University Emblems

Coat of Arms

Coat of ArmsThe University Coat of Arms, a shield displaying the phoenix below and the book and motto above, was adopted by the Board of Trustees on August 16, 1910. The University motto Crescat scientia; vita excolatur was adopted by the Board on January 17, 1911 and added to the Coat of Arms on the pages of the open book.

The Coat of Arms was designed by Pierre de Chaignon la Rose, a heraldic specialist in Boston working under contract to the Board of Trustees. No surviving documents make clear precisely why the phoenix was adopted as the central element on the Coat of Arms, but the most probable assumption is that the phoenix can be seen as a symbol of the city of Chicago, which was seriously damaged by the great Chicago Fire of 1871 and then was successfully rebuilt, or reborn, within just a few years.

University Seal

University SealThe University Seal was a reworking in different form of the slightly earlier design of the Coat of Arms. The University Seal (a circular device with phoenix and book surrounded by bands bearing Latin phrases) was derived from the Coat of Arms and intended to be more easily used with an embossing tool for marking documents (diplomas, proclamations, etc.). The information in the University Archives is that the Seal was designed in 1912 by the Boston firm of John Evans & Co., architectural sculptors for Shepley, Rutan & Coolidge of Boston, the firm then serving as the architects for the University of Chicago.

All of this lively interest in coats of arms, mottos, and seals for the University was spurred by the design and construction of Harper Memorial Library during 1910-1912. Shepley, Rutan & Coolidge was the architect for this building. The University wanted to decorate the new library with the coats of arms of other great historic universities of Europe and America, a reference to the University’s stature within the international academic community, but it was an awkward fact that the University itself, almost 20 years old, had not yet adopted its own official emblems. The Board of Trustees thus took action within a two-year period to acquire a proper academic coat of arms, motto, and official seal.

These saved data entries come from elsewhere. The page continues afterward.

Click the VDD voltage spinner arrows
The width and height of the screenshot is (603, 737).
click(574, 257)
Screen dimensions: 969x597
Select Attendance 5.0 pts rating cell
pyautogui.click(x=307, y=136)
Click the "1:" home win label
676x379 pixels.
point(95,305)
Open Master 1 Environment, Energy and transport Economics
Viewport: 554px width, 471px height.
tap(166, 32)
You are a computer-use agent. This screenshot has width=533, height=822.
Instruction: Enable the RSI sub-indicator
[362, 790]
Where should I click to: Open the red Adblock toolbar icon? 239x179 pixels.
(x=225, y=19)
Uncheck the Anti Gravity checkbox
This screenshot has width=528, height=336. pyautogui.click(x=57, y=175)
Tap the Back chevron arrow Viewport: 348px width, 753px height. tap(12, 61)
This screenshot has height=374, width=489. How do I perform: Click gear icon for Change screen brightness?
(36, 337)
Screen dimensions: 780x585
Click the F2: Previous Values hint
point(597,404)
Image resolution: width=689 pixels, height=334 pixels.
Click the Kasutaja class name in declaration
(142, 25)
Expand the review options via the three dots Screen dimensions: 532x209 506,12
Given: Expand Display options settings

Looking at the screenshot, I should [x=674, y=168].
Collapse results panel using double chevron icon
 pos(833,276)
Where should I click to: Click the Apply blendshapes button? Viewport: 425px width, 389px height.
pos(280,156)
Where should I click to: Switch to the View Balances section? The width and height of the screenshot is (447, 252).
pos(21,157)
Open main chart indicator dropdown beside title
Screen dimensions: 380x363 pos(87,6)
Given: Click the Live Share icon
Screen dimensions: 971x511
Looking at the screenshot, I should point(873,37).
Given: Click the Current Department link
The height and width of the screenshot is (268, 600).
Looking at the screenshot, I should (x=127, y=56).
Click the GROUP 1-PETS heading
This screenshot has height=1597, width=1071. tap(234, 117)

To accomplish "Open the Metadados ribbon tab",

The University Seal has retained its original design since it was adopted. However, the Coat of Arms has been used as the basis for a variety of different modernized or graphically simplified versions of the phoenix, book, and motto. The University of Chicago Manual of Style in some editions carried different forms of the emblem for use in books published by the University of Chicago Press. The University of Chicago Bookstore has its own version of the emblem that it uses on mugs, jackets, and other memorabilia – the shield with phoenix, book, and motto is surrounded by a circular border with the words “The University of Chicago” and the date 1892 (the University Seal in contrast bears the date 1890, the year the University was incorporated, and the Shield itself bears no date at all). In some more recent versions of the emblem, the phoenix has been floating free of its shield, book, and motto and appears separately or enlarged and cropped in the foreground or background of a print or webpage layout.

University Mace

University MaceCommissioned for the 500th Convocation in October 2009, the University Mace is made entirely of sterling silver and bears both the University Seal and the Coat of Arms, the Latin motto Crescat scientia; vita excolatur, and the date of the University’s incorporation in 1890. Handcrafted by Henry Powell Hopkins, Jr., a third-generation silversmith in Baltimore, Maryland, the mace is approximately four feet in length and is carried by the University Marshal at all Convocations and other occasions of high ceremony.